**Required task:**
Render the stretch of data from the line containing "Screen dimensions: 770x435" through the line containing "click(x=299, y=23)" as a Markdown table with the columns No. and Text, one numbered row per line, skipping blank lines. Leave the pictures out of the table.

**Material for the task:**
┌────────
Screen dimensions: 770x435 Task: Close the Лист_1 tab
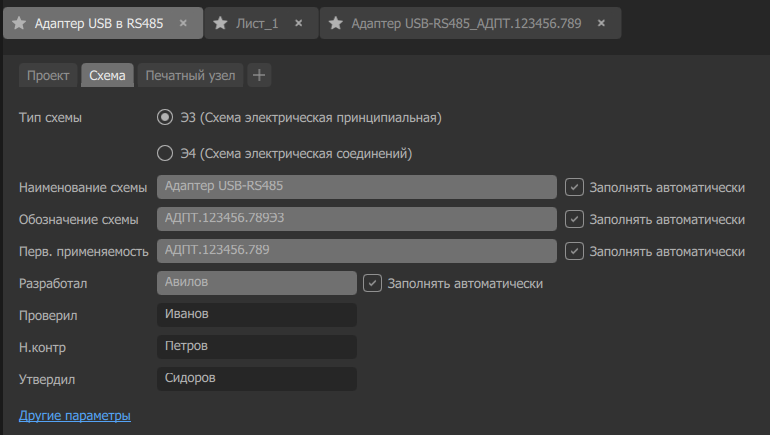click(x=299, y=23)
└────────
┌────────
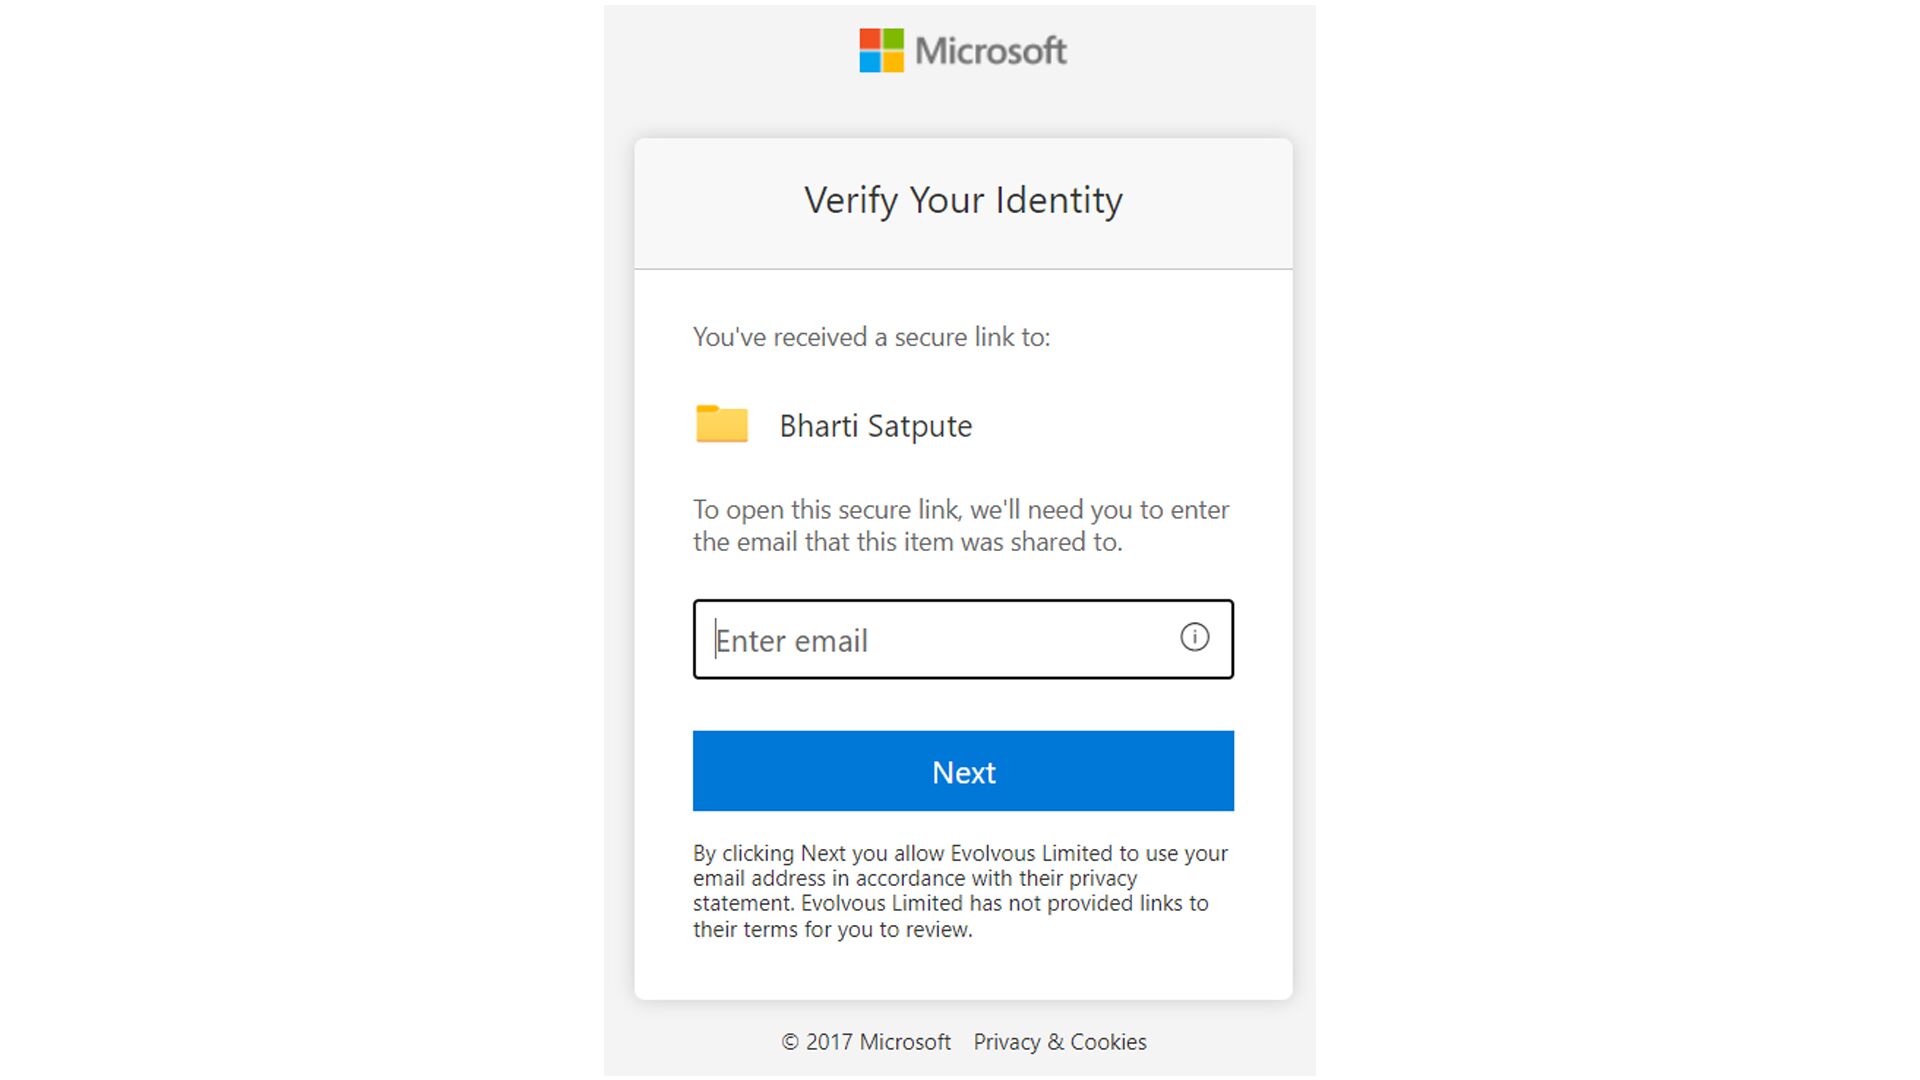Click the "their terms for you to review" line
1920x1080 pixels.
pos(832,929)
└────────
**Expected answer:**
| No. | Text |
|---|---|
| 1 | Screen dimensions: 770x435 Task: Close the Лист_1 tab |
| 2 | click(x=299, y=23) |